Estamos en la base aérea del ejército francés en Madagascar en los años 70. Thomas es hijo de un militar de procedencia española (Quim Gutiérrez) y una mujer francesa (Nadia Tereszkiewigz). Suzanne es nativa de un país al borde la revolución contra el colonialismo. Ambos van juntos al colegio y comparten una intensa fascinación por los libros de Fantôtomette, que siguen a una niña de 12 años que por las noches es una heroína enmascarada que combate el crimen. Este personaje de ficción -cuyas aventuras saltan a la pantalla en una especie de falsa animación a base de maquetas y de actores con máscaras - será la guía para que Thomas, solitario y reservado, se convierta en un observador de las inquietantes actividades de los adultos.

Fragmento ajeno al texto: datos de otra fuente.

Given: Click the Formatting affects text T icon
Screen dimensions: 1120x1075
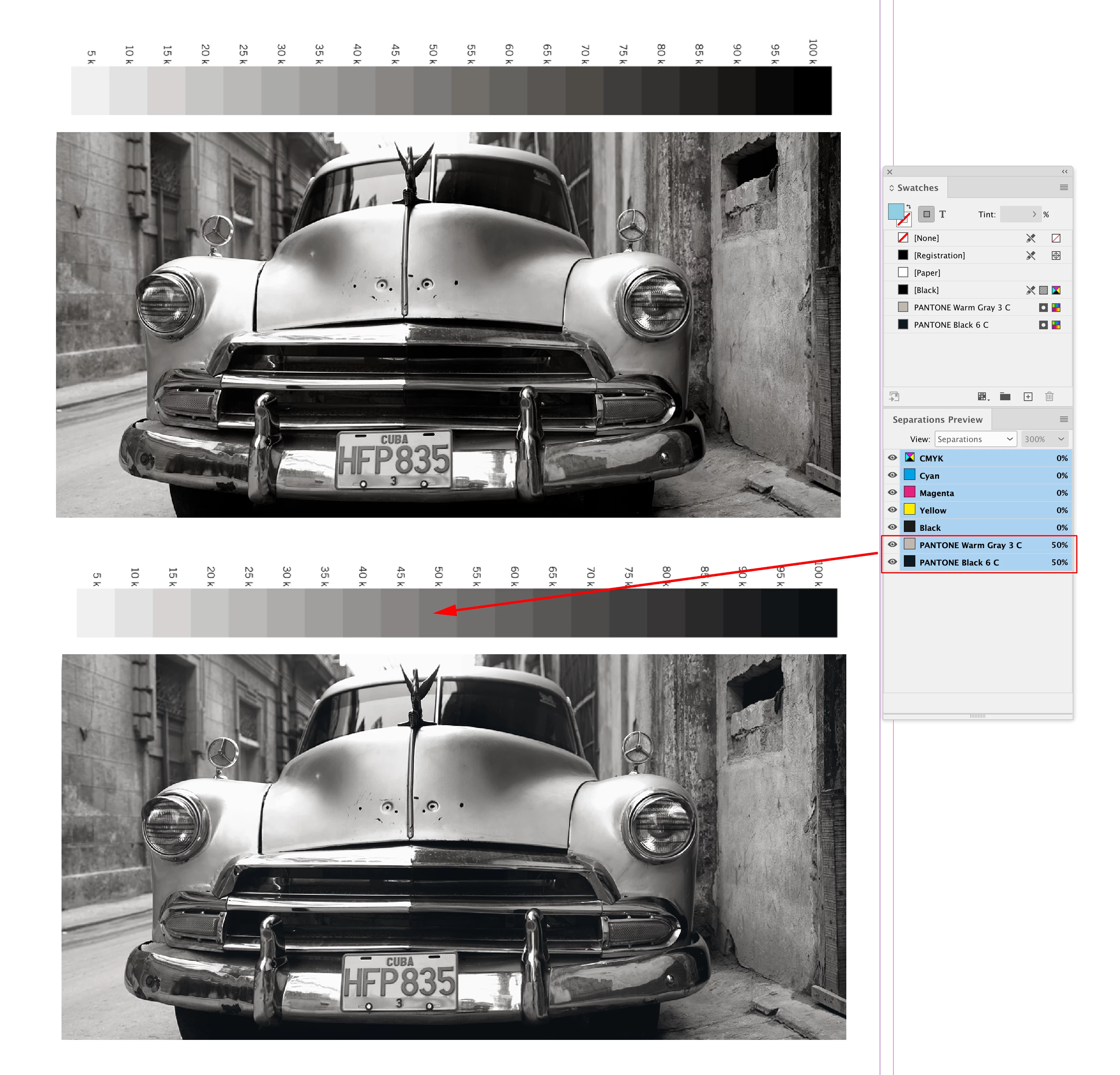Looking at the screenshot, I should tap(942, 214).

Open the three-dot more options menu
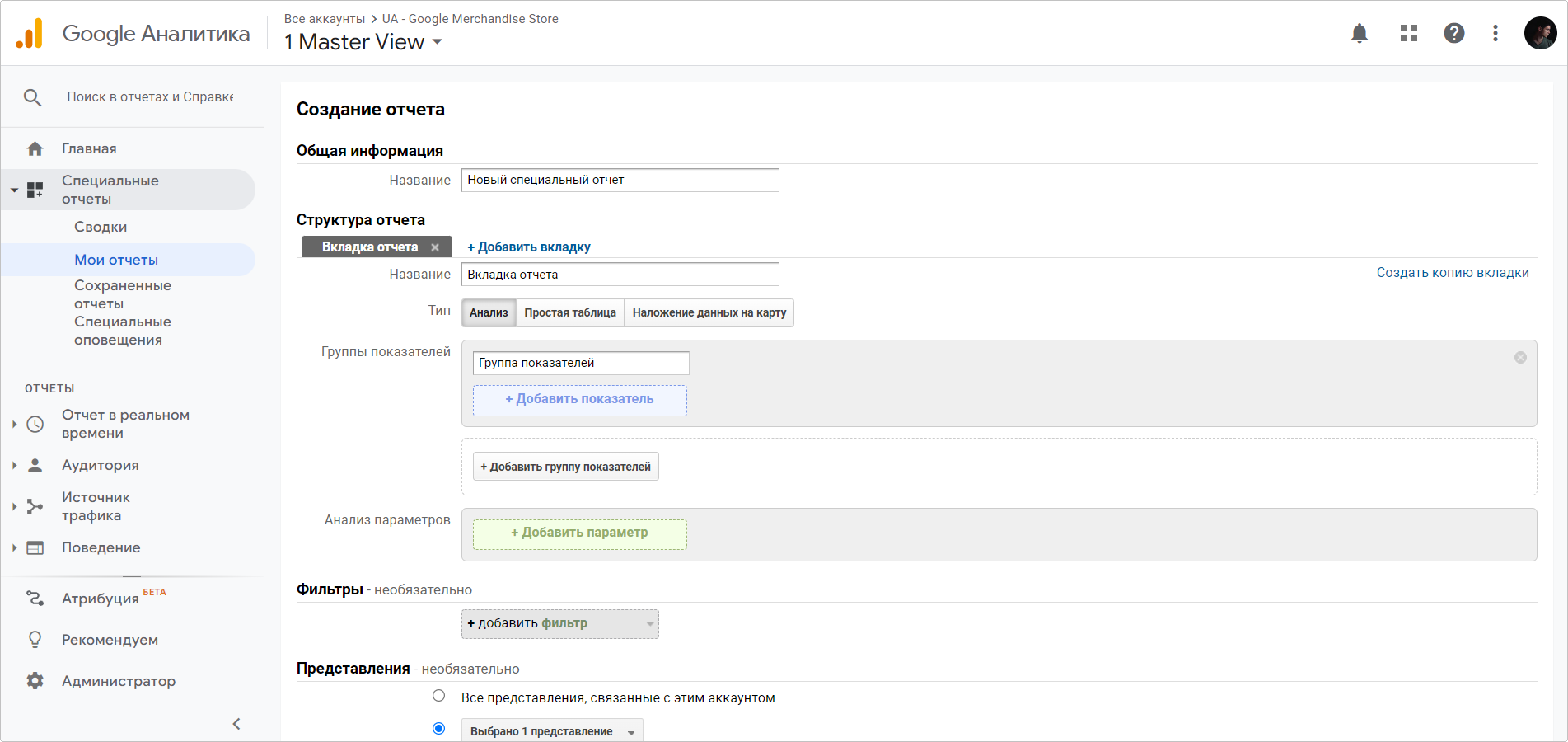(x=1495, y=33)
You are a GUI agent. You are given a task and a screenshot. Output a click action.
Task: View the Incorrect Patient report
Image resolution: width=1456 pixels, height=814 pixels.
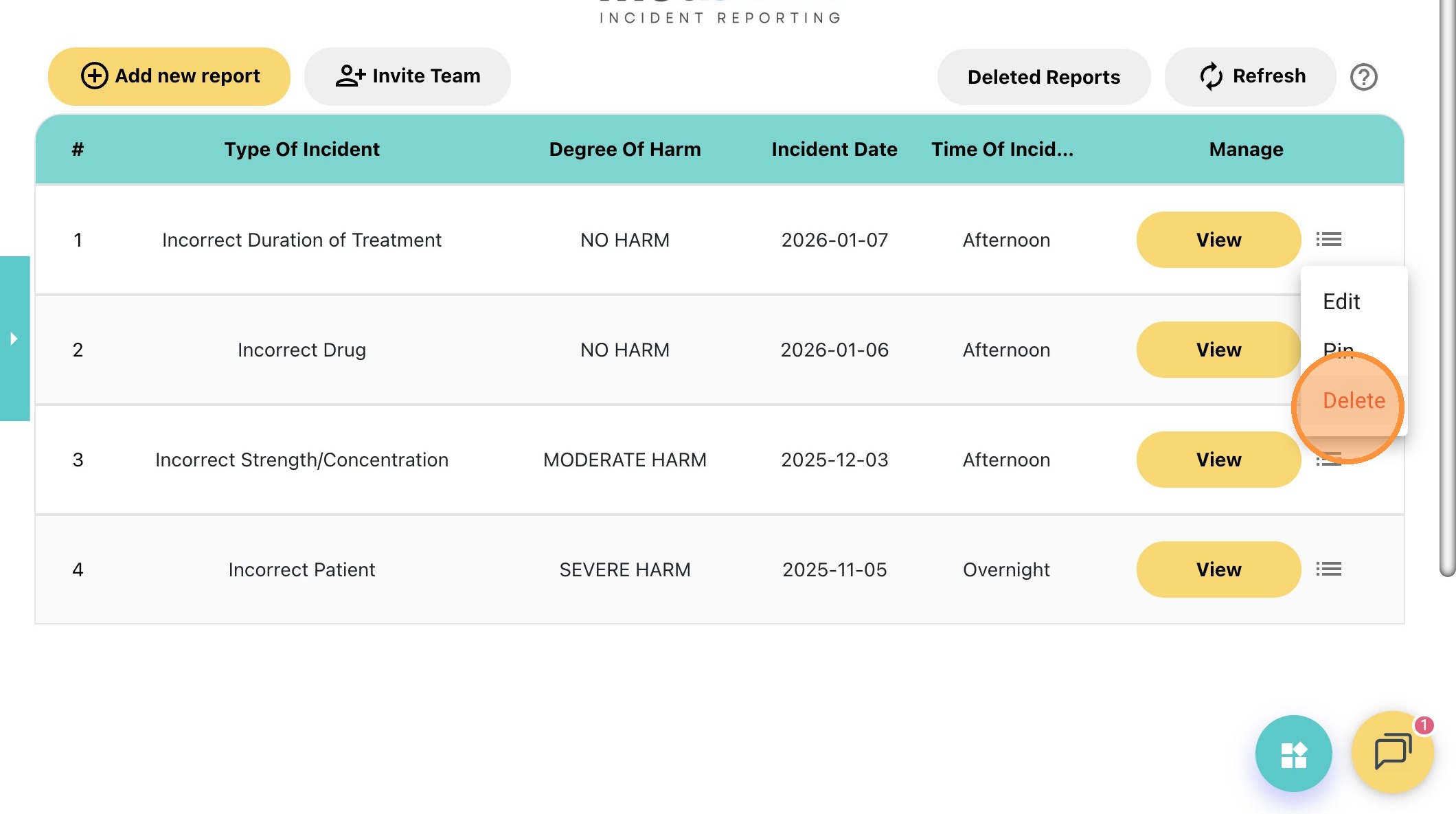point(1218,569)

Porque, tras la aparente felicidad del hogar familiar y la belleza deslumbrante de la isla africana, Thomas empieza a detectar que algo falla, la tristeza de una madre condenada a repetir el mismo día ad infinitum, después la tensión en una casa sometida por los caprichos de un padre es la representación clásica del machito español, celoso, violento y con escasas luces. Por último, la falsedad de una comunidad cuyo paraíso radica en el sometimiento del otro, en el racismo.
Robin Campillo parte de su propia biografía para crear un flim cautivador en el apartado visual, con una fotografía de Jeanne Lapoirie que saca el máximo partido de los distintos tonos de rojo que emanan de la naturaleza de Madagascar. Más problemática es la narrativa que se construye en torno a la experiencia de Thomas, pero también con su imaginación que vuela impulsada por las habladurías de los adultos, que escucha escondido en un baúl o debajo de una mesa, o los detalles que percibe como amenazadores o inquietantes. Así, el filme, durante buena parte del metraje, navega por una suerte de realidad ambigua, en la que se insertan recuerdos, ensoñaciones y pesadillas...
Javier Yuste. El Cultural, 13-10-2023.